OMG, was that ever hard! I got through it but, man oh man, am I tired now. Finishing up with 100 pushups is just downright mean. Dayum.

There is no way I would ever be able to do a 3X12 on chinups at that point in the workout. I would have literally died on the spot. So I decided to do a 3X8 which was manageable and add some weight. That was OK - room for some more weight down the road.

I assume the split squat means 12 reps with one leg forward, then 12 legs with the other leg forward on each set. At least, that's what I did.

Mike, on your spreadsheet, you have chinups as an ab exercise. I assume the muscle group is wrong. Or did I do chinups for nothing ....

It was amazing how much more difficult it was to do the 2 extra reps on each set of the reverse lunges as compared to phase 1. I even dropped the weight to 50s from 55s and it was damned hard.

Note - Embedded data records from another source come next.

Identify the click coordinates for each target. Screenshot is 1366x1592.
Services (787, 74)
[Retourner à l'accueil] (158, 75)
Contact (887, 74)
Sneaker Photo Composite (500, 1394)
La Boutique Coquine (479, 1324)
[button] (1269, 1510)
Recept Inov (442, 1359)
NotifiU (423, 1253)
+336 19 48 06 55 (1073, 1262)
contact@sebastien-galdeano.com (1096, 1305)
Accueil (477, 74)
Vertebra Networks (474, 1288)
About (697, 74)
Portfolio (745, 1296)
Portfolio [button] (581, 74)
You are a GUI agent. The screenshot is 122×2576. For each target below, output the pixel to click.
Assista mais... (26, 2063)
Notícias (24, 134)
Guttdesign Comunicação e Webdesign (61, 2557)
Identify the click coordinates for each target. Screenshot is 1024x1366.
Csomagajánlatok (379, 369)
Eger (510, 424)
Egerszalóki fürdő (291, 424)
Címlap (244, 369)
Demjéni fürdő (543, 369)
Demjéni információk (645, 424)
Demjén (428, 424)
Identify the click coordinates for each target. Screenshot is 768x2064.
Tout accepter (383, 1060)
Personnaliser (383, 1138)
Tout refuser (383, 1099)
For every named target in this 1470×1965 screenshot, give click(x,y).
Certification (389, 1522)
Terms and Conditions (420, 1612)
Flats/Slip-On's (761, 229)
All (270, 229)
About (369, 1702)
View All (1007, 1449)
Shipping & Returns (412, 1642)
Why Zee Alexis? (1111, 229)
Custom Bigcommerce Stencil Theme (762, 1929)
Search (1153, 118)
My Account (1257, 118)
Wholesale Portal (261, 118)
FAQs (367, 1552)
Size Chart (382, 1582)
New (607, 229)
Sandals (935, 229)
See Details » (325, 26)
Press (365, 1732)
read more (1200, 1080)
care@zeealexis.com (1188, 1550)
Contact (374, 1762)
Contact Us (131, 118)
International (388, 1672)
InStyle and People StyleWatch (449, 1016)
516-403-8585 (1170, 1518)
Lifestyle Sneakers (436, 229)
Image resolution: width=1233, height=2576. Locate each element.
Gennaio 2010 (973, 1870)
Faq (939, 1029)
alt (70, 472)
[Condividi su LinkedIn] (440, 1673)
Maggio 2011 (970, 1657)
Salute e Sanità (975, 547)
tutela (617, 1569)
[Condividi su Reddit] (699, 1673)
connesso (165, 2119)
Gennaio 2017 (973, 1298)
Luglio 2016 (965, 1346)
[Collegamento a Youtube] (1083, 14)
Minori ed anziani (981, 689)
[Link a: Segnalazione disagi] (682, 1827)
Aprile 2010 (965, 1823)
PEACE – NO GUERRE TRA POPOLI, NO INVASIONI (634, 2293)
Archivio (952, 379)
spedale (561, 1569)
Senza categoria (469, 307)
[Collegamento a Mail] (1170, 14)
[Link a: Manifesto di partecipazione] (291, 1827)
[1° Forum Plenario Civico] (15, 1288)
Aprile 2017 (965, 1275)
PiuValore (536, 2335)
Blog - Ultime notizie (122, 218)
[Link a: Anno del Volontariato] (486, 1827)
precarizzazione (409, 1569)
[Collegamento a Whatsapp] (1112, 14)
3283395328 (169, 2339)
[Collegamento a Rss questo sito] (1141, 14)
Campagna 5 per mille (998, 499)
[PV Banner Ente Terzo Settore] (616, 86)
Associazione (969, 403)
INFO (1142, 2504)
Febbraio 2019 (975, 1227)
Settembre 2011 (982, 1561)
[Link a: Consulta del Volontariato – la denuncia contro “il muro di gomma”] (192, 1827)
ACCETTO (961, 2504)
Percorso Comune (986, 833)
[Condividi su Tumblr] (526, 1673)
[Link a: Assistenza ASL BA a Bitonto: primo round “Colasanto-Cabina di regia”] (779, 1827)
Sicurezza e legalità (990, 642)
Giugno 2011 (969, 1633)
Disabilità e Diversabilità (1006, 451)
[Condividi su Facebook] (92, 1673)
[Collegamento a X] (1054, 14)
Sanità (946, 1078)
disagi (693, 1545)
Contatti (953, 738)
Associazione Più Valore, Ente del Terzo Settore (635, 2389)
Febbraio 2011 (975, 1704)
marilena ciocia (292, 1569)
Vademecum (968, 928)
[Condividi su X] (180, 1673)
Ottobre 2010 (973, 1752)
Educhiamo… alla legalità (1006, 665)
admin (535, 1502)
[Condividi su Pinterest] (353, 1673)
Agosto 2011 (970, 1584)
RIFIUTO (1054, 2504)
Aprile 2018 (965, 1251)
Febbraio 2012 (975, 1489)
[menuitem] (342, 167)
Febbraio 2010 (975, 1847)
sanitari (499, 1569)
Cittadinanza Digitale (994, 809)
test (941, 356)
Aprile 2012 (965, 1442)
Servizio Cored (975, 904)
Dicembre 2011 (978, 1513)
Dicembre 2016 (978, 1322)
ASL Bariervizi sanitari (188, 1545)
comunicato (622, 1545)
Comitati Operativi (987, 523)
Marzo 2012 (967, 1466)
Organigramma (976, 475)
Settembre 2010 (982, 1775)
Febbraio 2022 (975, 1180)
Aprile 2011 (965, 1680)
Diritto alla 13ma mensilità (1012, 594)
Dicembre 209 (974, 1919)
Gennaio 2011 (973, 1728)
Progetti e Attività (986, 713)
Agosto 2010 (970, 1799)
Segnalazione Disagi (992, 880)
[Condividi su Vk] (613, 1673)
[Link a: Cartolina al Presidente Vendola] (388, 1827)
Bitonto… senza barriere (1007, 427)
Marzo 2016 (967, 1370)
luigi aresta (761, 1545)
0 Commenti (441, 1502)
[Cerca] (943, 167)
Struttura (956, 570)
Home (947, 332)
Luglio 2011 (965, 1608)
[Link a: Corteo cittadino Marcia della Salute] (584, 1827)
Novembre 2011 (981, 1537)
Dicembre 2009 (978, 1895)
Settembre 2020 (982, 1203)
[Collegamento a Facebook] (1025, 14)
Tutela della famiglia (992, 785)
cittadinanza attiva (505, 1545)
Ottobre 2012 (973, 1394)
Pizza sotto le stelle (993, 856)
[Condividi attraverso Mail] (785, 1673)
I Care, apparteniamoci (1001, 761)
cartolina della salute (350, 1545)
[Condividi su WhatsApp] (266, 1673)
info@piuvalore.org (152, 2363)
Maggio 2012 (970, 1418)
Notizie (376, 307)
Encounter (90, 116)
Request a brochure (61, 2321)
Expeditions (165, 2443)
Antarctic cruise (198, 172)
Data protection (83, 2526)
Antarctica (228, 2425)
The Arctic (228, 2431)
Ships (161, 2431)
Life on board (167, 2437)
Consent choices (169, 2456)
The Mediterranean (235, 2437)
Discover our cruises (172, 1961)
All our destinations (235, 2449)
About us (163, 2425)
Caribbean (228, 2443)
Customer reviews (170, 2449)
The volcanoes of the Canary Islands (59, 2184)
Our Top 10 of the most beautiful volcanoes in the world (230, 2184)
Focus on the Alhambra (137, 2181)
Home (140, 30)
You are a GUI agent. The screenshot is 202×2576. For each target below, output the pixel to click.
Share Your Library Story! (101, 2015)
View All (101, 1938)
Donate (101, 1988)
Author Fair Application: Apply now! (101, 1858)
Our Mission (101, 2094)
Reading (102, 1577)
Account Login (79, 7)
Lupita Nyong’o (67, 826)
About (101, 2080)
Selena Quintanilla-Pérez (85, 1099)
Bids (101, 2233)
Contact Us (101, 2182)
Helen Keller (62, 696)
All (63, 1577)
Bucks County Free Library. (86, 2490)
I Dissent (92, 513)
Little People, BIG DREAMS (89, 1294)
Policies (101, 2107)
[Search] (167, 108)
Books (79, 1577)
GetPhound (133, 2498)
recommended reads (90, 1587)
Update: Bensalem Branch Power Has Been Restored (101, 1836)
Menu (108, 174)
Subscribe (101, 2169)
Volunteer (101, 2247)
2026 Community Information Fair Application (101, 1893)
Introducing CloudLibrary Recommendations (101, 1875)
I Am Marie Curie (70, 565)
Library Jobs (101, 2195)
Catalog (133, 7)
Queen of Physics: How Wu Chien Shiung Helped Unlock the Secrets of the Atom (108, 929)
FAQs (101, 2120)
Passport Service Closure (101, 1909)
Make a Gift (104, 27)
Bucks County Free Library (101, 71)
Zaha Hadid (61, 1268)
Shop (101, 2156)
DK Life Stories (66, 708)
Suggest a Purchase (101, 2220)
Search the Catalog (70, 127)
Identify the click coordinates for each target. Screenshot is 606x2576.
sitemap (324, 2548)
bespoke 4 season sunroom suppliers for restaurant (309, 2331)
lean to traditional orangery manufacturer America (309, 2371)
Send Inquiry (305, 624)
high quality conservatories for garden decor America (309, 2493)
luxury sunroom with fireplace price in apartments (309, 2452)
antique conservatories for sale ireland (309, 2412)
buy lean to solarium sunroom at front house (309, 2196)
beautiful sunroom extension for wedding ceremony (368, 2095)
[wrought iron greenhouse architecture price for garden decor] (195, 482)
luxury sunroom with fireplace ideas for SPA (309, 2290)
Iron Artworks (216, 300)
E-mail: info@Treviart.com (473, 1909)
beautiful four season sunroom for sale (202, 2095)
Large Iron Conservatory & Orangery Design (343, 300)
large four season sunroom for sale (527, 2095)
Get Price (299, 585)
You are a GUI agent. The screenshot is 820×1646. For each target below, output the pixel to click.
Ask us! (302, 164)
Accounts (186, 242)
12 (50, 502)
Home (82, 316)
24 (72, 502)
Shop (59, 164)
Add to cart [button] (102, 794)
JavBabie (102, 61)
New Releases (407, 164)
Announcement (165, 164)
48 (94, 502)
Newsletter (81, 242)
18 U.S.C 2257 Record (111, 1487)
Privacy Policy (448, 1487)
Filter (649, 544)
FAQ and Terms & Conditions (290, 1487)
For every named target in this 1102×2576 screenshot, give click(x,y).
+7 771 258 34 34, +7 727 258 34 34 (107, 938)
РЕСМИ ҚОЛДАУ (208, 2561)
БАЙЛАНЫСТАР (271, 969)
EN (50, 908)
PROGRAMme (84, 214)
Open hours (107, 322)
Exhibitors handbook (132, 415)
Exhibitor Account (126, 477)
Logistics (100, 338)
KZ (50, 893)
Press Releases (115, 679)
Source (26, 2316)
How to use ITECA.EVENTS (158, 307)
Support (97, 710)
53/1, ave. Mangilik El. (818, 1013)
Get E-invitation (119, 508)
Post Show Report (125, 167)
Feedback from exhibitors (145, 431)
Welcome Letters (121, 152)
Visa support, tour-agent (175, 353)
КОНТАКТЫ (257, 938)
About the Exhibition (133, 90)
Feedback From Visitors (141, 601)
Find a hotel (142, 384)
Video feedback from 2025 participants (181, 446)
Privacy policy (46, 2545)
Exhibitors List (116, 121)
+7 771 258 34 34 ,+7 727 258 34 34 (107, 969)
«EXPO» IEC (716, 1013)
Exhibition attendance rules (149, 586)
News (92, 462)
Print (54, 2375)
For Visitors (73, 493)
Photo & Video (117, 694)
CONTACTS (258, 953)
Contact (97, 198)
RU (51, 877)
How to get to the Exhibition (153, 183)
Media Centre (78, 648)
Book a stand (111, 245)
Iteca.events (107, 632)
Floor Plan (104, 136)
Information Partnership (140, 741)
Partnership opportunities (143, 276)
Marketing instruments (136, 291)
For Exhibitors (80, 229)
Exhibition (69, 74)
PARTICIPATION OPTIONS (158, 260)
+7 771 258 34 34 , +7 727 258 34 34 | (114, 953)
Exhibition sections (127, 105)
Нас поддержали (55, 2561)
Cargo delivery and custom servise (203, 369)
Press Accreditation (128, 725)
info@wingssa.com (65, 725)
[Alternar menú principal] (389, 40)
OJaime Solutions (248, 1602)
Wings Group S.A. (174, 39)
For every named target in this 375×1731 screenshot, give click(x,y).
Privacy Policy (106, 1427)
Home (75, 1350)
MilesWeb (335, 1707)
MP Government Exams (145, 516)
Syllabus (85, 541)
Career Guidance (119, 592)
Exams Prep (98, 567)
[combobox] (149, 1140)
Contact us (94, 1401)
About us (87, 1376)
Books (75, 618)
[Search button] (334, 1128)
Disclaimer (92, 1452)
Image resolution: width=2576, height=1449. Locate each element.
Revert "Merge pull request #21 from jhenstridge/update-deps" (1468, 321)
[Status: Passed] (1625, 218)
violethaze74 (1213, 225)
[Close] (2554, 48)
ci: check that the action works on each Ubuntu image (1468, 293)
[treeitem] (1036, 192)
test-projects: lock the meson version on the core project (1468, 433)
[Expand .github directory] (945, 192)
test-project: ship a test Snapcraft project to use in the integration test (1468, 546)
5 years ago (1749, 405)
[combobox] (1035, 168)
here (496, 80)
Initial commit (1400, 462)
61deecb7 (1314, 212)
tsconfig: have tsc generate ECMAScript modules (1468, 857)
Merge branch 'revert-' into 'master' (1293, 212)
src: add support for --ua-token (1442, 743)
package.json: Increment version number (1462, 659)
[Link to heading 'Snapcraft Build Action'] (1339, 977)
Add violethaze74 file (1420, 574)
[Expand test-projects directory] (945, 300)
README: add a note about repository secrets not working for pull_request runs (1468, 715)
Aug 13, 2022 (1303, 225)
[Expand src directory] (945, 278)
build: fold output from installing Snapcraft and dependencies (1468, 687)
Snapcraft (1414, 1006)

As for the pushups, I was supposed to do the 100 reps in 5 sets or less but I just ran out of steam. Getting it in 6 sets was hard enough. I felt like a little puddle of moosh ....

OK, whine over.

High point was the deadlift. I haven't done DLs since hurting my back. I was going to go in at 185 and then decided to get those four plates up. My form felt great and my back solid. So far, so good ... perhaps I will indeed see 300 again one day soon.

Onward ...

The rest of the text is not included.